▶ _Given problem_:
Copy the lines word for word, starting at the first line and ending at the line that contains "pos(309,157)".

▶ _Records_:

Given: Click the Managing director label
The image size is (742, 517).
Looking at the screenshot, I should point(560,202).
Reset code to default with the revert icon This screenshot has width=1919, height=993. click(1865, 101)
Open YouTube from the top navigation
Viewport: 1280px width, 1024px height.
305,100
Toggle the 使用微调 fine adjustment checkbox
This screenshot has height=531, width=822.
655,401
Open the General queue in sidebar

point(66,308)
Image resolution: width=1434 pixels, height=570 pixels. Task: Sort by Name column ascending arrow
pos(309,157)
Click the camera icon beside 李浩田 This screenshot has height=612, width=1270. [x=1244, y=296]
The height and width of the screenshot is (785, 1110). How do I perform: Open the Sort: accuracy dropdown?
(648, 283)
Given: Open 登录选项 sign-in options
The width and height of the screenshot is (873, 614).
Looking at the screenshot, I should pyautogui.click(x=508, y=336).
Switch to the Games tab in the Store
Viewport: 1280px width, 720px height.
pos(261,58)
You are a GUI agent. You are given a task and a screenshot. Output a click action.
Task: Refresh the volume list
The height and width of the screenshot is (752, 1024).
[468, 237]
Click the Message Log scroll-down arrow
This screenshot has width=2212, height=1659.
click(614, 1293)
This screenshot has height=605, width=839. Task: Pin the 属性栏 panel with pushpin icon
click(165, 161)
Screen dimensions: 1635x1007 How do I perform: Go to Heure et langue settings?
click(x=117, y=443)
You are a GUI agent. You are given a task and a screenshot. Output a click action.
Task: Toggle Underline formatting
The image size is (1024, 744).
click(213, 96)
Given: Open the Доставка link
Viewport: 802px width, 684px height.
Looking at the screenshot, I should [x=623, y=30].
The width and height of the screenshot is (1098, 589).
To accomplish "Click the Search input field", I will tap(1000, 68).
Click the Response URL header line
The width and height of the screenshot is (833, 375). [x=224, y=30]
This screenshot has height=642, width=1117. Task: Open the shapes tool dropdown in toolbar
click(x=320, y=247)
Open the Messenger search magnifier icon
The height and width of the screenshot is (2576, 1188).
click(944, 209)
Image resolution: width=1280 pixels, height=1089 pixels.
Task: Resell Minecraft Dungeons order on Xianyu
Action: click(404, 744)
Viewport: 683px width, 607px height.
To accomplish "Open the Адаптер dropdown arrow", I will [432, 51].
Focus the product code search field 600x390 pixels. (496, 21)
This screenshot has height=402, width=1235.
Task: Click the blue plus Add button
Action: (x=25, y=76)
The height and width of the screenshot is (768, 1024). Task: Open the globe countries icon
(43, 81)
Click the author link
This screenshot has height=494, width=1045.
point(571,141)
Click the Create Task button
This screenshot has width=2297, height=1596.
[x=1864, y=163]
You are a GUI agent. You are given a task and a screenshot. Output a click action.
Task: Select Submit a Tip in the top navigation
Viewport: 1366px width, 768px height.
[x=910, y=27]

▶ _Finished answer_:
Given: Click the Managing director label
The image size is (742, 517).
Looking at the screenshot, I should point(560,202).
Reset code to default with the revert icon This screenshot has width=1919, height=993. click(1865, 101)
Open YouTube from the top navigation
Viewport: 1280px width, 1024px height.
305,100
Toggle the 使用微调 fine adjustment checkbox
This screenshot has height=531, width=822.
655,401
Open the General queue in sidebar

point(66,308)
Image resolution: width=1434 pixels, height=570 pixels. Task: Sort by Name column ascending arrow
pos(309,157)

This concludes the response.